### [PROBLEM DETAILS]
Continue the passage on Brexit trade negotiations, picking up right after its last sentence.

No one who has paid attention to Brexit rhetoric in recent years is surprised that negotiations over a trade deal are failing. Nor does anyone expect progress by the end of this month, when the deadline for seeking an extension to transitional arrangements expires.
Penny Mordaunt, the paymaster general, this week became the latest minister to restate the government position: no extra time will be sought, and if there is no deal, so be it. And so the familiar machinery of parochial bluster cranks into gear again, sounding just as it did in the run-up to past Brexit deadlines.
On each previous occasion, the UK climbed down, although last autumn Boris Johnson exploited Tory MPs’ ignorance and fatigue to sell his capitulation (over an Irish Sea border) as a victory. Of the people who were taken in by that ruse, the most important was Mr Johnson himself. The prime minister believes his own propaganda about brinkmanship forcing the EU to make concessions, and expects the same to happen this autumn.

(Source data)

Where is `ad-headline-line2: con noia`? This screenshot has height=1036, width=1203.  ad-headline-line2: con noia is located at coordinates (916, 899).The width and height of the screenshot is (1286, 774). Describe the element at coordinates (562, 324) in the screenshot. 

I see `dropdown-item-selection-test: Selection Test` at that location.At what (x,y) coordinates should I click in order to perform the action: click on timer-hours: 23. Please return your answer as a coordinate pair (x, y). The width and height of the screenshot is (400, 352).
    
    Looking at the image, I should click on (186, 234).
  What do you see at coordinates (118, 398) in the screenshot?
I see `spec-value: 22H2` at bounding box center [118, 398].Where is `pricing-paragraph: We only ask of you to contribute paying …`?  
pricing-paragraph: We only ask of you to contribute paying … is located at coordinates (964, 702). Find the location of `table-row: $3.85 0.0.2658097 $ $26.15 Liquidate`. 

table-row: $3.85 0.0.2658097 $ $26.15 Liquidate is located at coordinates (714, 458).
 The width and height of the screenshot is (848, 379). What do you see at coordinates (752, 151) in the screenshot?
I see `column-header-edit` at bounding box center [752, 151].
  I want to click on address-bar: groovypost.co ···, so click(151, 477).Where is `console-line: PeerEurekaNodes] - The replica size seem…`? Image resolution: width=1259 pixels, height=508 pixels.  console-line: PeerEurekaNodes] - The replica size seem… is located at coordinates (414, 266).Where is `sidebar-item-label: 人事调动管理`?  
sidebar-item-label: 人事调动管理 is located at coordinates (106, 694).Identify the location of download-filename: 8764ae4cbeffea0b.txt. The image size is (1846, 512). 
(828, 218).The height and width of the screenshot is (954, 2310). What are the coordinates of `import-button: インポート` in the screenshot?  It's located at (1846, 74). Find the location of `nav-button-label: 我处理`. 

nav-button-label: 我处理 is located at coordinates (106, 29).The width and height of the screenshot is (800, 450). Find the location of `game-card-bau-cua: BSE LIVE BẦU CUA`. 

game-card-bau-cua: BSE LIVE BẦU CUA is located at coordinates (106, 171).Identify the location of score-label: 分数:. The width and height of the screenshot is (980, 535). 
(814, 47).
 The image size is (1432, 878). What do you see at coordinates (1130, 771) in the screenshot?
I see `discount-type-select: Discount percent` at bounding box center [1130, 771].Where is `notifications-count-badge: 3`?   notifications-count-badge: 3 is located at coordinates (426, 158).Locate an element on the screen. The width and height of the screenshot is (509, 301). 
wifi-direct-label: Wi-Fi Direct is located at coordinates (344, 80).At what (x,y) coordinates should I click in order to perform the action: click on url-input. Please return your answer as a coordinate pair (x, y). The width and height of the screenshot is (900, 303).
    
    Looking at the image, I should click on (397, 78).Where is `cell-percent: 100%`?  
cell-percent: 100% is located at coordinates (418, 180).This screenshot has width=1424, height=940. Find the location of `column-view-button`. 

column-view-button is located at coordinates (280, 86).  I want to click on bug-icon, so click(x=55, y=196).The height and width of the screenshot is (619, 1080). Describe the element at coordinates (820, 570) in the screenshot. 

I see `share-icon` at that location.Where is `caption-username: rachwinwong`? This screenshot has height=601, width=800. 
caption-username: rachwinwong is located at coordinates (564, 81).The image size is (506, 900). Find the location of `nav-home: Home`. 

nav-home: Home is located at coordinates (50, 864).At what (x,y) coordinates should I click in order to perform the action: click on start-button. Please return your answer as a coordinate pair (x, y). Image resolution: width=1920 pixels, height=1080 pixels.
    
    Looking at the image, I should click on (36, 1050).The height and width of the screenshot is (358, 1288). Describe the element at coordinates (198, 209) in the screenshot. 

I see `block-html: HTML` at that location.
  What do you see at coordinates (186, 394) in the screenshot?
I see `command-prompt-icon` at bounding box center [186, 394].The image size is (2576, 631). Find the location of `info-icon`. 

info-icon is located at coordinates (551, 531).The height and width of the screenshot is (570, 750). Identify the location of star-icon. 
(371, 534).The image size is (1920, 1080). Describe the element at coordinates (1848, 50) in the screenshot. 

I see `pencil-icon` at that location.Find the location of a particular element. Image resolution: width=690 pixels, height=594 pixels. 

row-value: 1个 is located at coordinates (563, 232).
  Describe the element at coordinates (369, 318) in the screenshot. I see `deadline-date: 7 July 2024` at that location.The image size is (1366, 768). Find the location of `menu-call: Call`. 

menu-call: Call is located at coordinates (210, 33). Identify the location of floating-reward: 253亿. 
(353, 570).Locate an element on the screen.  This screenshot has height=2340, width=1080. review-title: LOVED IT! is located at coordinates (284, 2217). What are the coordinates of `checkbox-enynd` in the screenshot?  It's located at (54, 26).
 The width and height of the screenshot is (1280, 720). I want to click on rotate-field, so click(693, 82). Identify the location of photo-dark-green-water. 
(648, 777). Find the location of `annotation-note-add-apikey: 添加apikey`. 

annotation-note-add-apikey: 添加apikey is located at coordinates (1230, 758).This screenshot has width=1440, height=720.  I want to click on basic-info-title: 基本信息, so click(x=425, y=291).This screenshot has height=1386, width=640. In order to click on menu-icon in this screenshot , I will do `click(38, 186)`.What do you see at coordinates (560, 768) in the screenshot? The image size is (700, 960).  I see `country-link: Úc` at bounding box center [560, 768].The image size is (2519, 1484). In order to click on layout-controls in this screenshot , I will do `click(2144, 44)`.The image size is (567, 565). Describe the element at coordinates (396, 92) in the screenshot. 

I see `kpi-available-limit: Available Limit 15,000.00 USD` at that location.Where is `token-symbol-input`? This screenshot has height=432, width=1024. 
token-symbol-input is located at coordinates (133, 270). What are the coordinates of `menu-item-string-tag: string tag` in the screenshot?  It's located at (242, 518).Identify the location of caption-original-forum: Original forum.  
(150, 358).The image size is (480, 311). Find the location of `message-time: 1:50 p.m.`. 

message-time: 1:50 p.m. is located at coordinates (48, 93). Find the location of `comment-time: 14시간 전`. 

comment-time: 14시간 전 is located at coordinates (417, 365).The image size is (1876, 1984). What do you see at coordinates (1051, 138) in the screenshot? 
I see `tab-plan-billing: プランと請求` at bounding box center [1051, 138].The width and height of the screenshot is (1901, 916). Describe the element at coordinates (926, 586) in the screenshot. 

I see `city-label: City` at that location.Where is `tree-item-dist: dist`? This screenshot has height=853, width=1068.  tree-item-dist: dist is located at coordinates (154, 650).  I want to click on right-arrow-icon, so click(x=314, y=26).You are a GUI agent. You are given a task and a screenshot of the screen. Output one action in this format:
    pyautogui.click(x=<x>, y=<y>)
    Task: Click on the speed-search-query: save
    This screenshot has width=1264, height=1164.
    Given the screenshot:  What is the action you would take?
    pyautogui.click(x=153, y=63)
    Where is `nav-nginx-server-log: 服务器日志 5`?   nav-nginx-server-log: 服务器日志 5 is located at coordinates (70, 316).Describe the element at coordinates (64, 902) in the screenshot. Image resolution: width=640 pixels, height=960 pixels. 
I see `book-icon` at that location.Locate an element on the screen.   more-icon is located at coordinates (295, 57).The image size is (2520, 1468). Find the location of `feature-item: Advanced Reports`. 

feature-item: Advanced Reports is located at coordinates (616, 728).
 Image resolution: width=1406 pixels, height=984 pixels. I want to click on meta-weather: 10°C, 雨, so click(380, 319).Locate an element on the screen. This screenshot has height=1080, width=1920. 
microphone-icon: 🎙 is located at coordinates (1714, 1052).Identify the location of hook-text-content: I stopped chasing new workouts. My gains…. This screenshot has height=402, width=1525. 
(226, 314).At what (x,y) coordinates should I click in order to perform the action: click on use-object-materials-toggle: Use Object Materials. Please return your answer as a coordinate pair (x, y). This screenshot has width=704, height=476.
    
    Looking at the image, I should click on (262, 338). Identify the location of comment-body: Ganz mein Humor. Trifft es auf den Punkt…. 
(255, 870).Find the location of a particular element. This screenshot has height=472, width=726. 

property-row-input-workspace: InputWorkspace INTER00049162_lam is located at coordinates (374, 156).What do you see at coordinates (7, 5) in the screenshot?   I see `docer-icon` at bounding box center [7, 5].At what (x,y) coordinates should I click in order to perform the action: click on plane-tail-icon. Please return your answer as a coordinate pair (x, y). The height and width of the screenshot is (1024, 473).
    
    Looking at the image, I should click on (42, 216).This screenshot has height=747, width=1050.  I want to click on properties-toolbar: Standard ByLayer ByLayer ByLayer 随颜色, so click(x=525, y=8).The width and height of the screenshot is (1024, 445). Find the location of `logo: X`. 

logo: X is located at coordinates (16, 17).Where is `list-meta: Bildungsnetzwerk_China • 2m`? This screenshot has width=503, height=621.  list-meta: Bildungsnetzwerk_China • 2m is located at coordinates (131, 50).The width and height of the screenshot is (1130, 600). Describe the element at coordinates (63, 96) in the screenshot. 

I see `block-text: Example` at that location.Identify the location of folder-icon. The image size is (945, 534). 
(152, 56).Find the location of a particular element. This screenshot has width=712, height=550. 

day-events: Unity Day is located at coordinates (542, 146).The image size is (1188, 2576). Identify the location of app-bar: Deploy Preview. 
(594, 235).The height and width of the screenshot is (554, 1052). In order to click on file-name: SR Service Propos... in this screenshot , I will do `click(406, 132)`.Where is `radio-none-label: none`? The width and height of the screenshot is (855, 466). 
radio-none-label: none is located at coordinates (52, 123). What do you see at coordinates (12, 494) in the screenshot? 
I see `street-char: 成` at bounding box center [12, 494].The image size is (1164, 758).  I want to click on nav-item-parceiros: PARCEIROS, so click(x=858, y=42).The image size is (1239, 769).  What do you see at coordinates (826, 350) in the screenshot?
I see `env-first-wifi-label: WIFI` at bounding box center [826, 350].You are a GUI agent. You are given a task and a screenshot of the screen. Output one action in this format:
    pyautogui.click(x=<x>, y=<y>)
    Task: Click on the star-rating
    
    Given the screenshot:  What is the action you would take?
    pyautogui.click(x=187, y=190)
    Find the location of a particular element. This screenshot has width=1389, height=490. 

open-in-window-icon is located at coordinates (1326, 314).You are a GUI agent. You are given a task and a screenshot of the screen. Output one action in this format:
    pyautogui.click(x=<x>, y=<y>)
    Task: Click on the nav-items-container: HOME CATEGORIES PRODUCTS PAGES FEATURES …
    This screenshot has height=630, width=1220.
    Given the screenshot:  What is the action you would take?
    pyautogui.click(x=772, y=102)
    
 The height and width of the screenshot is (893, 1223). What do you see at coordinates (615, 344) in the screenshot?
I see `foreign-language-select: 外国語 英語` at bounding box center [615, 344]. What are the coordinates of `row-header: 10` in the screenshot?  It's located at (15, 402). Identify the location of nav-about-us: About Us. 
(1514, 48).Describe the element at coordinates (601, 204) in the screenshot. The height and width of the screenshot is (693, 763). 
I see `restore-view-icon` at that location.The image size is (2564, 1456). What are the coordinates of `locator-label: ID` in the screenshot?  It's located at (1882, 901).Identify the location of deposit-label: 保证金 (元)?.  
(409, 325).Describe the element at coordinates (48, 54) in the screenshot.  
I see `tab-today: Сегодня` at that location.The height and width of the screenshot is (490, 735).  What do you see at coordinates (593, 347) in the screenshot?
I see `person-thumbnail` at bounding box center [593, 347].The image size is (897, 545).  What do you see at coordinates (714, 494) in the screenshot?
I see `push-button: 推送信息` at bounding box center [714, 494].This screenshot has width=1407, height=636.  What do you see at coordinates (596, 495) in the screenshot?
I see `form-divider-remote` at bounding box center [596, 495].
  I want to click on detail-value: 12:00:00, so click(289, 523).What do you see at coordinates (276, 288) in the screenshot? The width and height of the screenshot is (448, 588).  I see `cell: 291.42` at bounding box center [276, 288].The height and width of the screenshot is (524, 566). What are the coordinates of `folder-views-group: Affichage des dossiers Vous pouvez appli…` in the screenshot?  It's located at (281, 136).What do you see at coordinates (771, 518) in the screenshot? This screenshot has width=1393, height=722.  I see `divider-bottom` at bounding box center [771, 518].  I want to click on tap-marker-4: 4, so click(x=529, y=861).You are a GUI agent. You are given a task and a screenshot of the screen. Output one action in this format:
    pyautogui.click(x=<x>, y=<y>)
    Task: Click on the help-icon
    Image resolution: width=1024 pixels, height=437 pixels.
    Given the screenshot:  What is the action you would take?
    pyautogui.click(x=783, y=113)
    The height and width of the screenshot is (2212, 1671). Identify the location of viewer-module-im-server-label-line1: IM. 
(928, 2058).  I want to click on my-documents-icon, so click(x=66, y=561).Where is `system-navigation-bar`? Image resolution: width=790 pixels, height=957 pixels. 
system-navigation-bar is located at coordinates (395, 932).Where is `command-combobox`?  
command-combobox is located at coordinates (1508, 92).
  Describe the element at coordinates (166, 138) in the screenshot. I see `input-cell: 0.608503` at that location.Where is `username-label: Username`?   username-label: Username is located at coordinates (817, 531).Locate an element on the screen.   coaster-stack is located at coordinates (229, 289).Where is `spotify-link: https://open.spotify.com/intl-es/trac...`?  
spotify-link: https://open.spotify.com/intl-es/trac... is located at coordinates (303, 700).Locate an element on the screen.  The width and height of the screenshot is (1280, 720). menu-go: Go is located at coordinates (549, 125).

### [REPLY]
The EU does indeed want a deal. Some room for compromise can be read between the lines of Michel Barnier’s unyielding assessments of talks. The obstacle is not continental readiness to grant Mr Johnson the kind of Brexit he demands, but Mr Johnson’s readiness to engage with the detail.
Downing Street’s explicit willingness to surrender access to EU markets for regulatory sovereignty may be economically unwise, but it offers strategic clarity. That trade-off simplifies the goal compared with more convoluted hybrid models sought by Theresa May. But Mr Johnson never worked through the consequences of the exchange when he advocated it behind Mrs May’s back. Since then complacency and coronavirus have stopped him doing his homework.
As a result, the UK has no strategic concept of post-Brexit relations with the EU, even with a trade deal. The economic plan is to advance into other global markets and “industries of the future” where regulatory standards will be set in London, not Brussels. In that vision, the EU is supposed to decline and watch Britain’s newfound dynamism with envy, or to thrive in some convenient way that involves buying British exports and not competing with British industries. It is a fantasy that cannot survive prolonged exposure to cold economic winds blowing in behind the pandemic.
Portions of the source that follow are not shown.